Mostly I was floored at how he started their relationship. The fucking gall of it. He met her at a bar down the street from our apartment. The apartment that both of our names are on the lease. He told her he had only been divorced for a year (lie) and that he was living on his friend's (lie, he has no friends) couch up the street while he gets his life back together. He would have her drop him off at some random apartment in an neighboring area, telling her he doesn't want her to see how he lives until he gets his own place. He would then stumble back to our apartment, acting aloof and irritated when I asked him about his night. He told her he wanted to keep her away from comedy, because he didn't want that toxic influence on her or whatever. In reality is because everyone in comedy knew we were a couple who lived together. He pulled a power move with her that he often did with me, and invited her to the birthday show for the beloved open mic host of the boiler room Kevin Michael Moore. When she later found out who I was she realized I was there, I don't have a memory of this probably because at this point I was very used to him parading women in front of me in an attempt to get a rise out of me. He promised to hang out with her on new years, he called her and said he would be over in an hour. Then he phones again and said he was at a house party, but her friends and her shouldn't come because it's mostly comedy people. In reality it was because I was there. He was acting cold that night when I was getting dressed to go out, he meanly turned to me and said "I don't even want to go out!" That night at our (my) friend's house party he came up to me on the dance floor and said "Iris's roommate is really cute, I totally have a crush on her." In a healthy relationship this comment would never phase me, I would even say something like "Oh totally! She's a manic pixie dream babe."  But by this point I was at my wits end and was in a state of constantly not knowing which of my feelings were true and what was an "overreaction" anymore. I pushed Him on the floor and shouted "WHEN ARE YOU GOING TO STOP?"

We broke up a week after that, but he refused to leave the apartment for another month. My mind was still so warped that I didn't realize I had all the right to just throw him on his ass. I remember him sitting on the couch and in a rare moment of honesty, probably the only time he was honest with me, he told me about how he never wanted an open relationship because he liked sneaking around. He also told me about how he didn't really give a shit about voters rights, he just liked the attention and accolades it got him, but that honesty evaporated as soon as it appeared and he immediately started crying and putting on a show about how "all his comedy friends abandoned him!". I comforted him. I was so gone it would take me another month and a half before I started getting actually mad. He may have still been living in the apartment for a few weeks but he immediately latched on to Xena. She still had no idea I existed until they had dated for about half a year and he brought her to a comedy show at the now extinct Tonic Lounge. My talented friend Stephanie was on stage telling a joke, and he heckled. I cracked and shouted "SHUT UP LARRY". Everyone laughed because either they knew me, or because I have impeccable timing since I am super duper funny. Stephanie smiles calmly on stage and says "Oh that is funny, Larry just texted me the other day to let me know he ran into my ex-boyfriend and he was drunk. I then immediately called Katie to say 'Hey! Your drunk ex-boyfriend is texting me to talk shit about my drunk ex-boyfriend! How meta!'" He stormed out and proceeded to send me threatening text messages to the tune of "You're mean! You are a mean girl!" and "You better keep my name out of your mouth our I will tear it out myself!" for about an half an hour straight. What I know now is he had this freakout because he got caught. Xena had no idea who I was, let alone an old girlfriend. 

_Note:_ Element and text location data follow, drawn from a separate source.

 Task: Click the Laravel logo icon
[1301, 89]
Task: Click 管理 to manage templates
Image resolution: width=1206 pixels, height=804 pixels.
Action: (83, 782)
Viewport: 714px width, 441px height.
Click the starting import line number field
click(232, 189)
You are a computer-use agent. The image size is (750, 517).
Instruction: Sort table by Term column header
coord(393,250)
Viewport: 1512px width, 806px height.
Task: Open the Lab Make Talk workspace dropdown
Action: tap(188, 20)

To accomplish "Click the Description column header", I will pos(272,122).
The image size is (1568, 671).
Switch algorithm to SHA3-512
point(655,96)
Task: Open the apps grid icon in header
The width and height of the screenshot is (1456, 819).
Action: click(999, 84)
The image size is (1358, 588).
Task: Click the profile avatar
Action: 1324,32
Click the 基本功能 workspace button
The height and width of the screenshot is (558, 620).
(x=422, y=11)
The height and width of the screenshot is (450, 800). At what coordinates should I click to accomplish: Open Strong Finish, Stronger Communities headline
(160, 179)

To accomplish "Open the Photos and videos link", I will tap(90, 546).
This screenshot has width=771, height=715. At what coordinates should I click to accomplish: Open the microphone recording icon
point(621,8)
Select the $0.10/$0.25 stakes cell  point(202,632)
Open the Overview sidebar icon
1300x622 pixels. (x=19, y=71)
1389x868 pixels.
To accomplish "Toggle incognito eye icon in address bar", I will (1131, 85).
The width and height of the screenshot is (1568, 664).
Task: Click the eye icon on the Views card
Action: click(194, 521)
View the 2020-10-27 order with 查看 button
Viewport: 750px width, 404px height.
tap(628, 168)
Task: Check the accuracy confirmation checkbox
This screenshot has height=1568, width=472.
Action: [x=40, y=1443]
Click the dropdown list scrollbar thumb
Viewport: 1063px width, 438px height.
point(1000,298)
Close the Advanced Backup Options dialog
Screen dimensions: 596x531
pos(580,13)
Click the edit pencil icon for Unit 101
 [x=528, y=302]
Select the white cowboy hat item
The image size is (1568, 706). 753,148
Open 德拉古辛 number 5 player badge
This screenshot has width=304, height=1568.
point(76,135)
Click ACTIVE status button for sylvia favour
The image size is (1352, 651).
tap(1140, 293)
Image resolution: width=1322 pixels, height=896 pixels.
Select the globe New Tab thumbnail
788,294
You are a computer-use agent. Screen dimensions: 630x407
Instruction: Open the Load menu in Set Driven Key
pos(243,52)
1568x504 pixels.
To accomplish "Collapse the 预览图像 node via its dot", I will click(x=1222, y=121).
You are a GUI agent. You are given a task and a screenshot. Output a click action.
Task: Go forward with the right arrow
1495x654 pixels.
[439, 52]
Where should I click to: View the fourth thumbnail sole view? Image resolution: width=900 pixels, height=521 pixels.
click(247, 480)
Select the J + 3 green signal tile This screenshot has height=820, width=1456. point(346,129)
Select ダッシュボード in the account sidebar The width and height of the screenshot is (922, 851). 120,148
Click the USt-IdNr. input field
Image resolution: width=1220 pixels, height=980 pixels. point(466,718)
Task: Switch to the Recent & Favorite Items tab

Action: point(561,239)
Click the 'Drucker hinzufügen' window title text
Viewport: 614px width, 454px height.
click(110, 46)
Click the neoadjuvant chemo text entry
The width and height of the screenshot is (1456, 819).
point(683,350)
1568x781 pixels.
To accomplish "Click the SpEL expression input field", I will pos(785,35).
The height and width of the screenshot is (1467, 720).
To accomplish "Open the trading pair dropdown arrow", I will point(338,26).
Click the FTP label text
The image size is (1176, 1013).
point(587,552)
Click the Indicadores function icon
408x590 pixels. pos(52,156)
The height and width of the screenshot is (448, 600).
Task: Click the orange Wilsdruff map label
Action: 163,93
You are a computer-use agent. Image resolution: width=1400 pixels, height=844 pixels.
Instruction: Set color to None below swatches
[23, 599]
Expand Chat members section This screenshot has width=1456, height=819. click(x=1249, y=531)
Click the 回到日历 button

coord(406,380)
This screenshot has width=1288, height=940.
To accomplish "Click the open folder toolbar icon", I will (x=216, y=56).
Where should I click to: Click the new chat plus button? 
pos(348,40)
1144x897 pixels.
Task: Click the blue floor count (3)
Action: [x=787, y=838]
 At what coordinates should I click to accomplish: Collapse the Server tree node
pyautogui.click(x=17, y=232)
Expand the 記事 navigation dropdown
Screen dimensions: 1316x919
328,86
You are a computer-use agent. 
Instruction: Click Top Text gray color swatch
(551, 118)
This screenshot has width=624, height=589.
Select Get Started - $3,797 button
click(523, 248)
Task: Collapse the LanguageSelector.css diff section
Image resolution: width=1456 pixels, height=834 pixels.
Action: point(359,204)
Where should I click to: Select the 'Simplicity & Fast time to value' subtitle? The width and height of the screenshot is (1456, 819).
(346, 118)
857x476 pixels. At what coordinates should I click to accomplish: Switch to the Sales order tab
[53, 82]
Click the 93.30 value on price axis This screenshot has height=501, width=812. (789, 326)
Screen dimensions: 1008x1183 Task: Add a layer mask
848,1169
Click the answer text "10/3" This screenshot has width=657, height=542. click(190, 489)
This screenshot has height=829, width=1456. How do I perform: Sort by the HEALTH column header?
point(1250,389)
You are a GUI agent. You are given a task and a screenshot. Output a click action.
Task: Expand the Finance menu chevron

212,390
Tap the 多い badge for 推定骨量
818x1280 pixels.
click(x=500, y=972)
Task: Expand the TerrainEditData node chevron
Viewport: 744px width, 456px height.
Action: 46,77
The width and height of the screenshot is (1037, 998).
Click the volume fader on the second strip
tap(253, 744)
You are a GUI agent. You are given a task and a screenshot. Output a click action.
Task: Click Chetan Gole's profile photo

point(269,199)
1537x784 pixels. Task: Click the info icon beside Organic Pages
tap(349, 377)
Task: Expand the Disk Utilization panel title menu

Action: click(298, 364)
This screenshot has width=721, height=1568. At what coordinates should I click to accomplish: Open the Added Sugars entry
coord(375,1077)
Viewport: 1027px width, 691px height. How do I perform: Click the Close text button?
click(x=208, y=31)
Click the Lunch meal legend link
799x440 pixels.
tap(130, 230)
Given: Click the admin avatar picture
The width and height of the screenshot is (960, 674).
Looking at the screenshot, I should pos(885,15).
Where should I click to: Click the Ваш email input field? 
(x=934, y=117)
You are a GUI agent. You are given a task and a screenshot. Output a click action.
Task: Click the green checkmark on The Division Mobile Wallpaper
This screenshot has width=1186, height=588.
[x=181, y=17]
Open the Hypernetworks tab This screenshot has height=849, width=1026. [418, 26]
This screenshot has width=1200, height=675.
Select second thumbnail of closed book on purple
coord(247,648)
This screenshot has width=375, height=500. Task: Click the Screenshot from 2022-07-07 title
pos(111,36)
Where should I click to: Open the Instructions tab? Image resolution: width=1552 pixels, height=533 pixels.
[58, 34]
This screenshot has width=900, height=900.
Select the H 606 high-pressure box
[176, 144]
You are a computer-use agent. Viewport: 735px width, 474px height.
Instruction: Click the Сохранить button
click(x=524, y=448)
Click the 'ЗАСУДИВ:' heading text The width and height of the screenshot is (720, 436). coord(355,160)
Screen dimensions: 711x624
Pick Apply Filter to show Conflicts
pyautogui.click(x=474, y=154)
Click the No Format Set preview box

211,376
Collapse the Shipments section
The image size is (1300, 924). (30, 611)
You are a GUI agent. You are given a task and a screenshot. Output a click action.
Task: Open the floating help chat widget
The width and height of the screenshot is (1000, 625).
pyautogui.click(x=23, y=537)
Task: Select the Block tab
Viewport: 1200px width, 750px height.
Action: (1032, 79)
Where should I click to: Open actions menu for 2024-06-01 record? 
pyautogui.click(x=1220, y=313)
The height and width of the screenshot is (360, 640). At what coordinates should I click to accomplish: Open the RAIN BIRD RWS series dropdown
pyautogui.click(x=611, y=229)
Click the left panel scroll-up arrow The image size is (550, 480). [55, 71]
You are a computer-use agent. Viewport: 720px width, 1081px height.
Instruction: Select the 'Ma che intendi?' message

Its crazy to fill in the gaps, and even crazier to think that this is just one story of many that happened behind the scenes of my own relationship. I got to say though, the worst part is knowing that its a cycle that never ends. I had no idea about the girl before me when we first started dating but now the trail of wreckage is visible. He is on to the next girl now, I'm sure. Xena and I talked about pitying her the way that I used to Pity Xena. But there is nothing to be done, warn her and you are a "crazy ex-girlfriend". So that is why I typed this out, I hope that maybe someone who is in a manipulative relationship right now might read this and say to themselves "maybe I'm not crazy after all. This really does make no sense."

Heres to the coven, for women looking out for other women. Because the sad truth is the shitty dude moon is always rising, and it never comes out of retrograde. Good luck and be careful.

xo.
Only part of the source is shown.